Data to use -
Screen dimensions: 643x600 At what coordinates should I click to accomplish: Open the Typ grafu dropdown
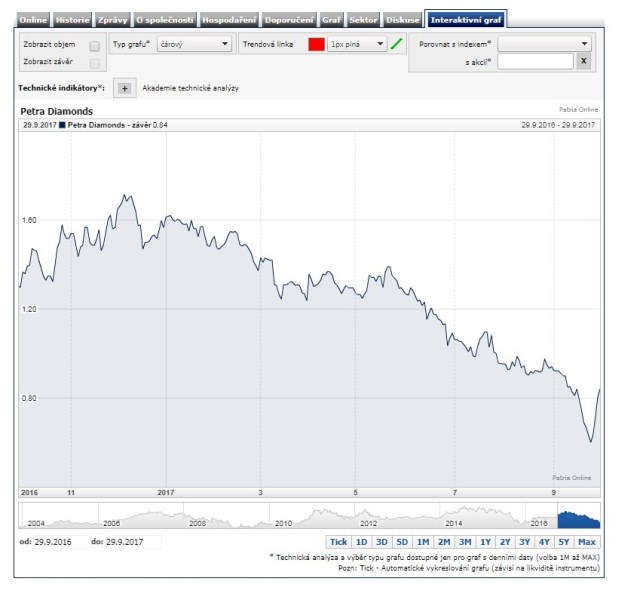[194, 44]
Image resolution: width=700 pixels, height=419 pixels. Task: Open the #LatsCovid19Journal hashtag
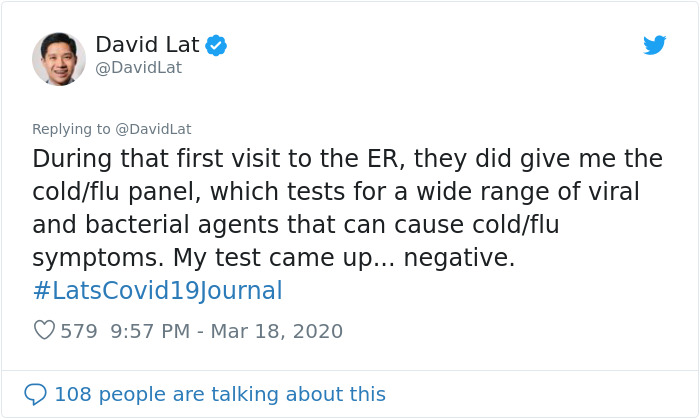[157, 291]
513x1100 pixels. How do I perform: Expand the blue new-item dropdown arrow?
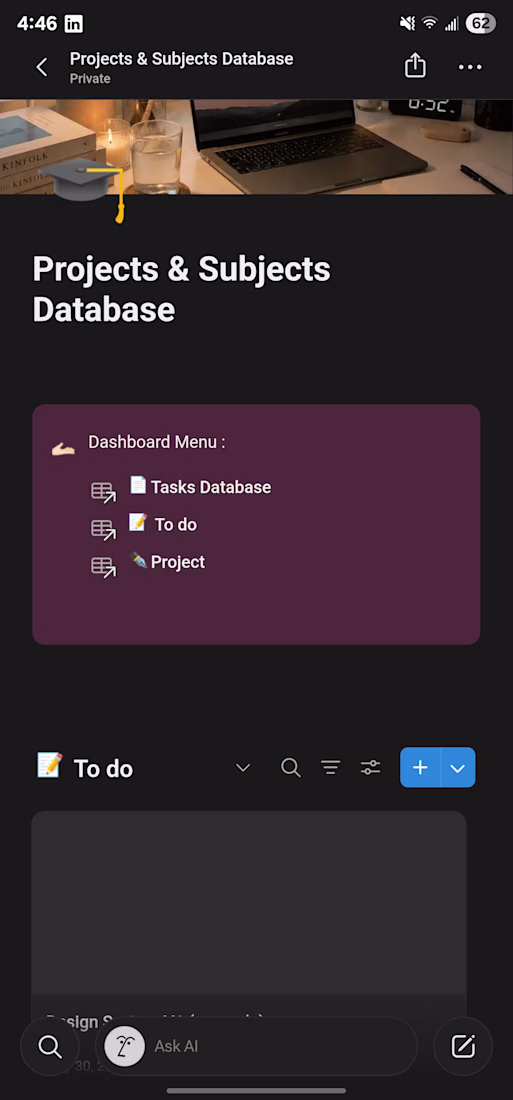tap(458, 767)
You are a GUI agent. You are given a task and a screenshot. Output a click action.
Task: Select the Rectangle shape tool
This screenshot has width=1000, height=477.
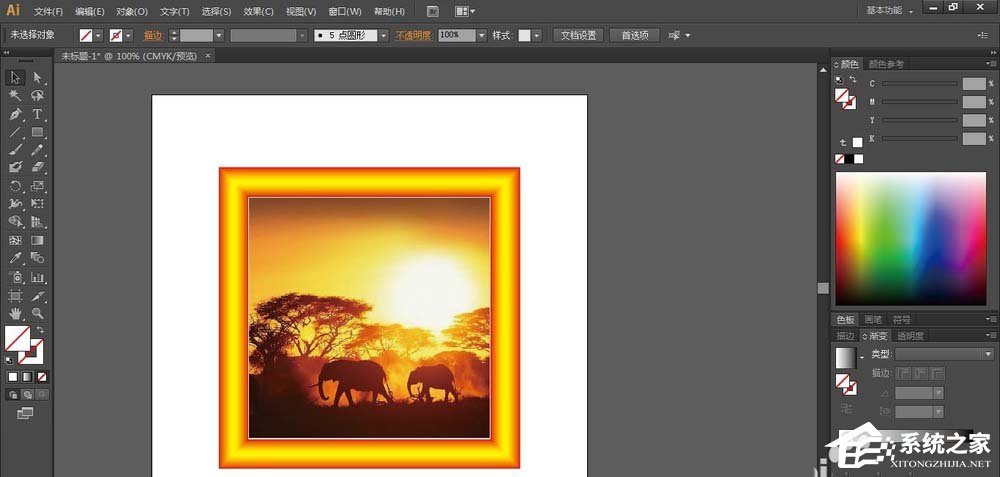[38, 132]
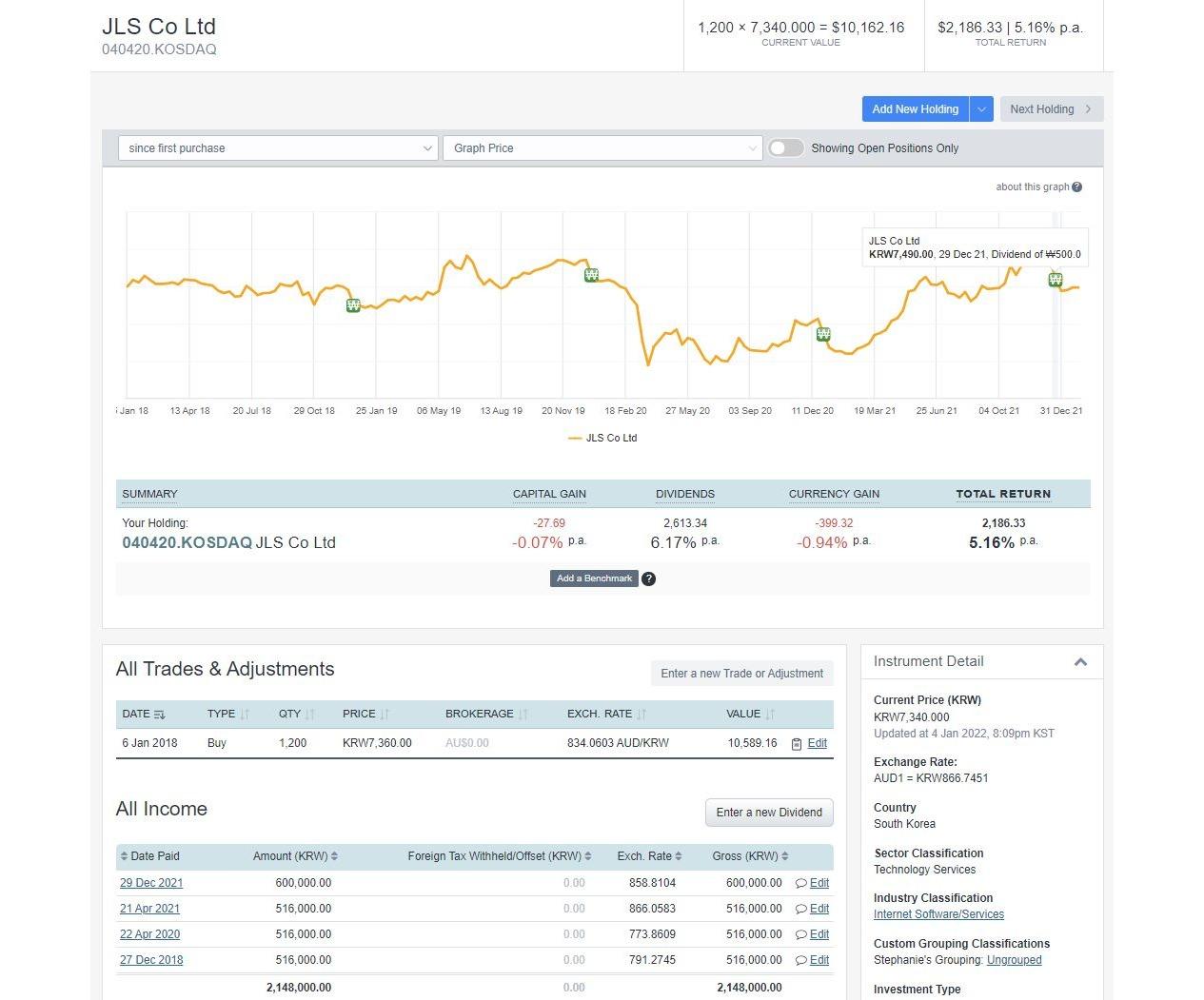The height and width of the screenshot is (1000, 1204).
Task: Open the Add New Holding dropdown arrow
Action: 981,108
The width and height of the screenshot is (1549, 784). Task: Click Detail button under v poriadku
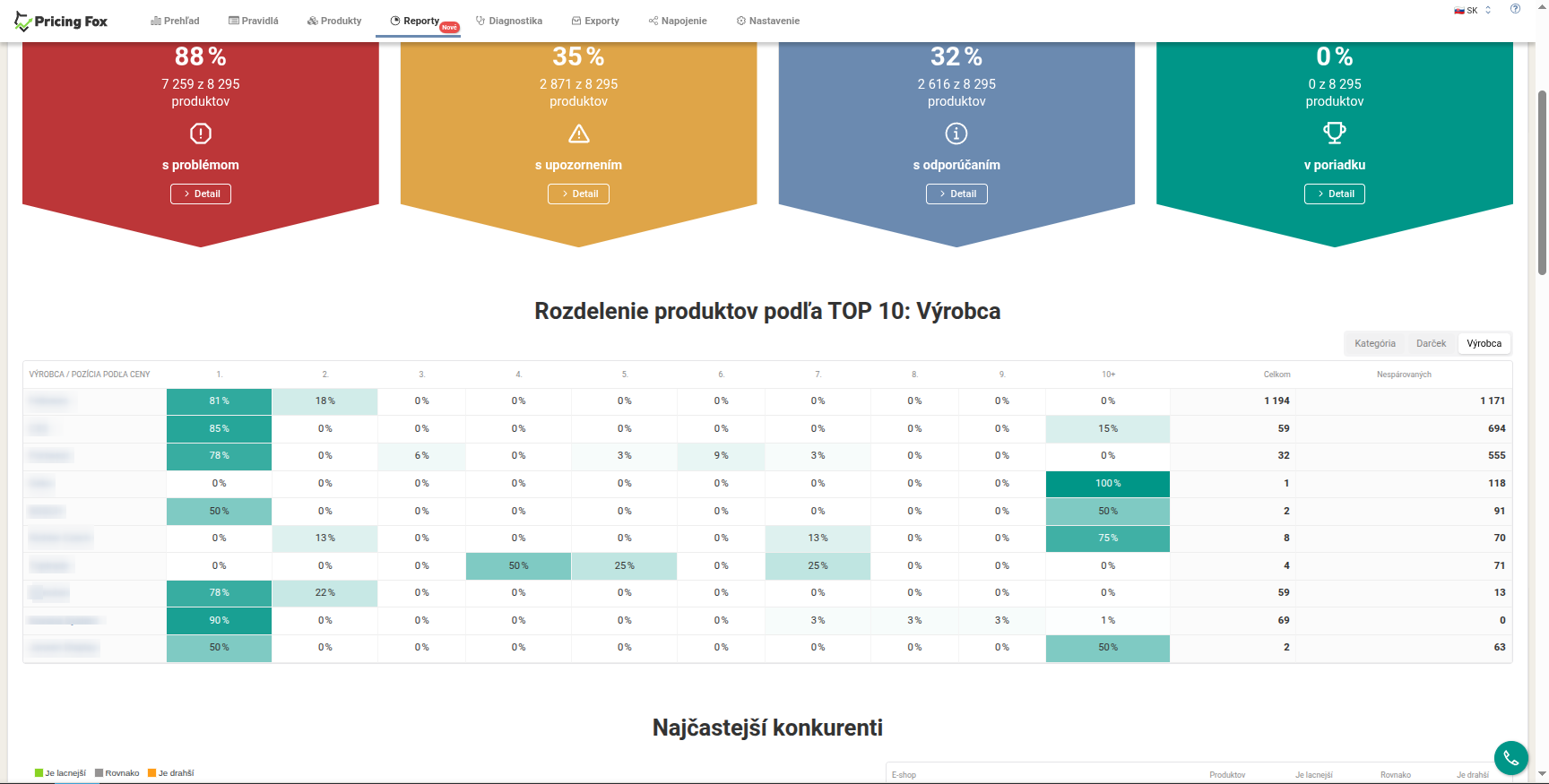[1334, 194]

Exercise goal - Transcribe the records above exactly, without images.

Response to this task -
Screen dimensions: 643x600 At what coordinates should I click to accomplish: Open the Typ grafu dropdown
[194, 44]
Image resolution: width=700 pixels, height=419 pixels. Task: Open the #LatsCovid19Journal hashtag
[157, 291]
513x1100 pixels. How do I perform: Expand the blue new-item dropdown arrow?
tap(458, 767)
You are a GUI agent. You are given a task and a screenshot. Output a click action.
Task: Select the Rectangle shape tool
This screenshot has width=1000, height=477.
[38, 132]
The height and width of the screenshot is (1000, 1204).
Task: Open the Add New Holding dropdown arrow
Action: 981,108
The width and height of the screenshot is (1549, 784). Task: Click Detail button under v poriadku
[1334, 194]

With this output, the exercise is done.